Legal · Privacy

Privacy Policy

Last updated: 12 May 2026 · Version 1.0

This Privacy Policy explains how CSMC Ventures Limited ("CSMC Ventures", "we", "us" or "our") collects, uses, discloses and protects personal data when you visit csmcventures.com or otherwise interact with us. It is issued in accordance with the UK General Data Protection Regulation (UK GDPR), the Data Protection Act 2018 (DPA 2018) and the Privacy and Electronic Communications Regulations 2003 (PECR).

1. Who we are

The data controller responsible for the processing of personal data described in this policy is:

CSMC Ventures Limited
A private limited company registered in England and Wales
Company number: 14665881
Registered office: Office 4, 3/F Coachworks Arcade, Northgate Street, Chester, CH1 2EY, United Kingdom
Email: info@csmcventures.com

Given the nature and scale of our processing, we are not required to appoint a statutory Data Protection Officer under Article 37 UK GDPR. All privacy matters are handled by our management team via the contact details above.

2. Scope of this policy

This policy applies to personal data we process when you:

visit, browse or otherwise access this website;
contact us by email or other electronic means;
interact with the cookie consent banner displayed on our website; or
communicate with us in the context of a prospective or existing business relationship.

This policy does not apply to third-party websites we link to.
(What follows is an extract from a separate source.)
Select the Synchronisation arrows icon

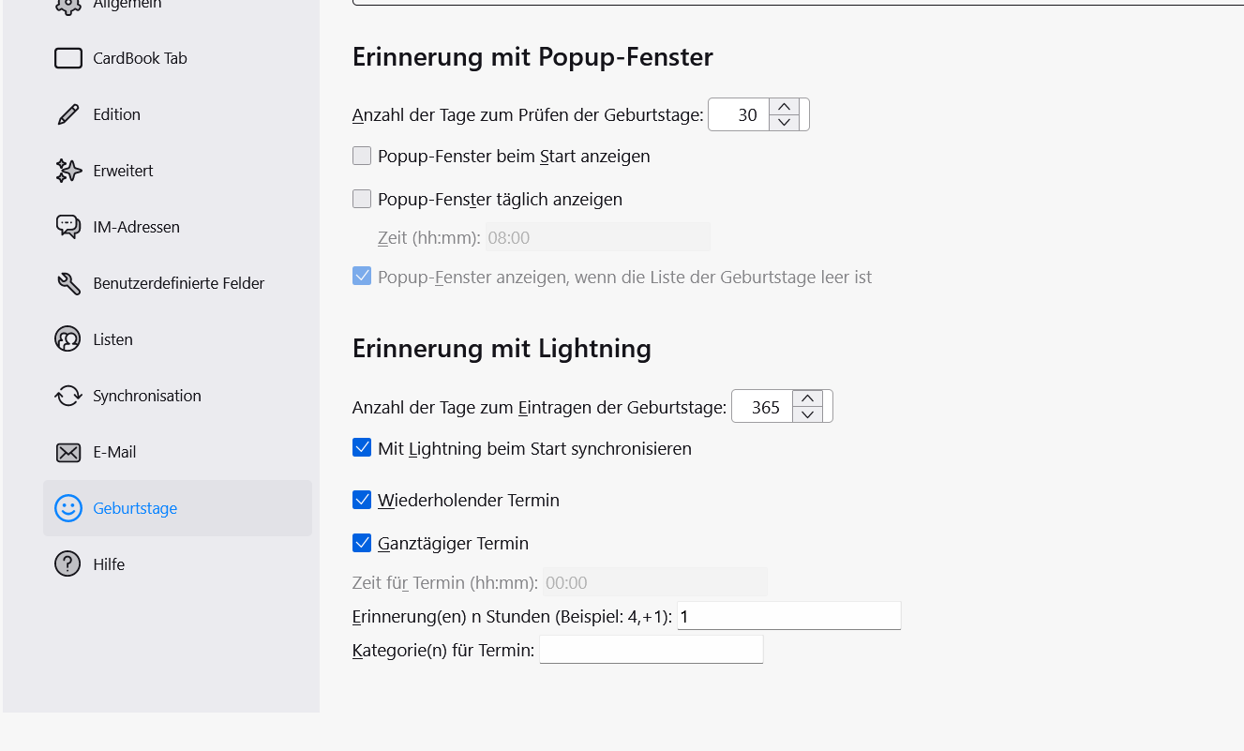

Those sites have their own privacy practices, and we encourage you to read them before submitting any personal data.

3. Personal data we collect

We seek to collect the minimum personal data necessary to operate this website and respond to enquiries. We do not knowingly process any "special category" personal data (Article 9 UK GDPR) through this website.

3.1 Data you provide directly

Contact and identification data — when you email us at info@csmcventures.com or contact us otherwise, we receive your name, email address, the content of your message and any attachments, and any further information you choose to share.
Business context data — where relevant, the company you represent, your role, and information you share about your project, product or business proposition.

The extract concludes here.